Talvez eles sejam a parte mais autêntica da sua natureza, aquela que não foi domesticada pela família, pela escola, pela sociedade, pelo tempo...
E tenho dito.

8 de novembro de 2007

A ÚNICA CERTEZA

Foi bom abrir os olhos pela manhã e saber-se viva.
Ainda que não soubesse exatamente o motivo, queria permanecer respirando por mais um tempo antes do aniquilamento total.
Desde o início, quando se reconheceu como um ser pensante, foi assim: a percepção de um mundo desconhecido e misterioso que a obrigava a refletir diuturna e infatigavelmente em busca das respostas impossíveis.
Sabia de antemão que trilhava caminhos tortuosos, já trilhados por muitos desde sempre, dos quais todos retornaram de mãos vazias.

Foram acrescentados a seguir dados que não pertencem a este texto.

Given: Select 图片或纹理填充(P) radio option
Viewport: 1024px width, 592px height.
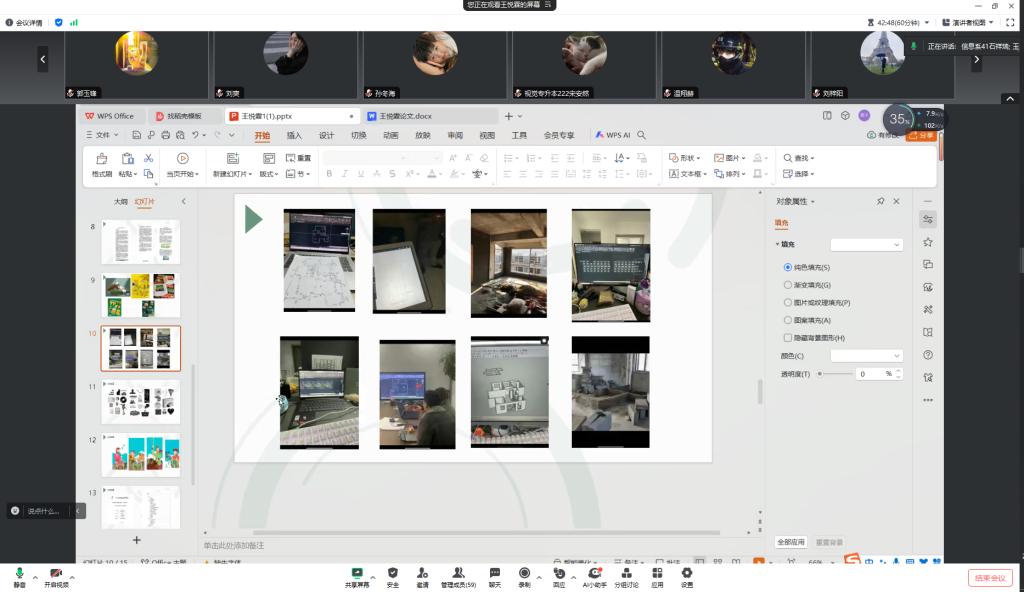Looking at the screenshot, I should tap(788, 302).
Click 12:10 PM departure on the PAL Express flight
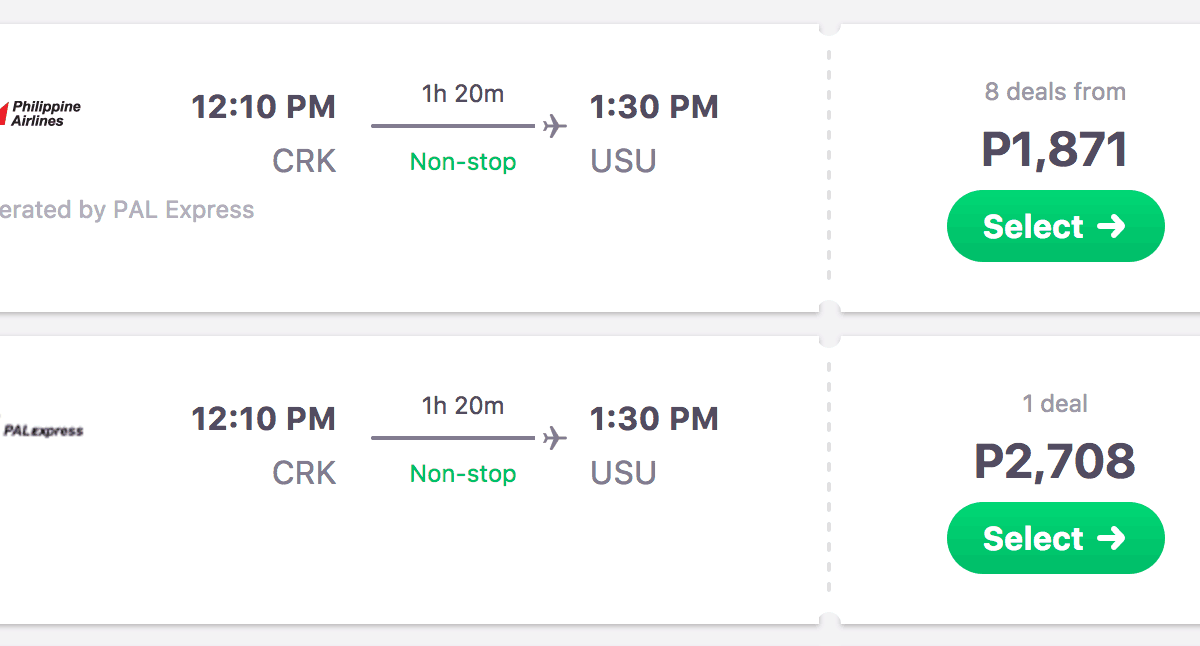The height and width of the screenshot is (646, 1200). coord(264,419)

Mas era da sua natureza caminhar naturalmente por esses assuntos como o rio que corre em direção ao mar.
Pertencia de forma ancestral a esse mundo e nele encontrava-se confortavelmente instalada: o mundo dos que se espantam, se interrogam, duvidam, criticam.
O telefone toca. Ela agradece o chamdo ao mundo dito real, diametralmente oposto ao mundo em que habita mentalmente, natural e absolutamente silencioso. Aqui fora, a turbulência da matéria, a agressividade natural dos seres vivos, as necessidades rotineiras e cotidianas que têm que ser atendidas. Entre elas, atender o telefone.
"Venha em casa agora à tarde. Que tal unir nossas inutilidades?', diz, em tom irônico, a risonha amiga sedenta por companhia em mais um dia sem nenhum sentido especial.
Pensou; "Ainda bem que contamos com esses estranhos seres com os quais temos afinidades afetivas e nos quais buscamos o eco de nós mesmos, como para nos cientificarmos que existimos de forma real. Sim, é isto. Nós buscamos a nós mesmo em nossos amigos."
Espertamente, deu a resposta que sabia ser a mais reconfortante para si mesma. Foi!
Por mais que cada um deva carregar o seu próprio fardo e que nada nem ninguém possa suprir a absurda sensação de solidão, é bom contar com a ilusão de que temos alguém que contenha em si partes semelhantes de nós mesmos. Amigo é alívio da angústia de existir solitariamente.
Somos carne, ossos, músculos. Triste constatação, lição de realidade.
Somos carne, ossos e músculos que envelhecem e vêm nos lembrar da sua existência.
A cada dia, um pouco mais, a cobrança se instala, como que reclamando pelo retorno do corpo à terra, transformado em elementos mais naturais.
Esta lataria tão frágil a envolver um cérebro que pensa. Uma sensação de estranhamento a envolve diante desse incrível fato. Uma carne pensante.
E esta sou eu, ela reflete uma vez mais, imersa num mundo interno que pensa, acolchoada por carne, ossos e músculos que caminham em direção a sua natural mortalidade.
Um pouco mais à frente, o aniquilamento total, não sem antes enfrentar um passeio pelas dores físicas e pelas incertezas mentais diante de um corpo que vai se deteriorando aos poucos, ao vivo e a cores, indiferente a nossa perplexidade.
Ainda assim, é no mínimo sensacional despertar em mais uma manhã, graças àquela famosa pulsão de vida, que a faz querer continuar existindo e cumprindo sua função de existir, de estar no mundo a seu modo, que é de pretender entender o que não foi feito para ser compreendido.
Quando começou a pensar mais concretamente na finitude da sua tão banal existência?
Ela esteve sempre ali, tão presente.
Focando objetivamente a questão, observava que ela estava inserida no seu corpo e na sua mente de maneira obsessiva, tomando grande parte de seus pensamentos mais rotineiros e fazendo com que estabelecesse estratégias para evitar riscos desnecessários que antecipassem de maneira equivocada sua saída da vida. Isto realmente, seria desastroso e impensável.
Vamos ficando, pensava, para ver no que dá!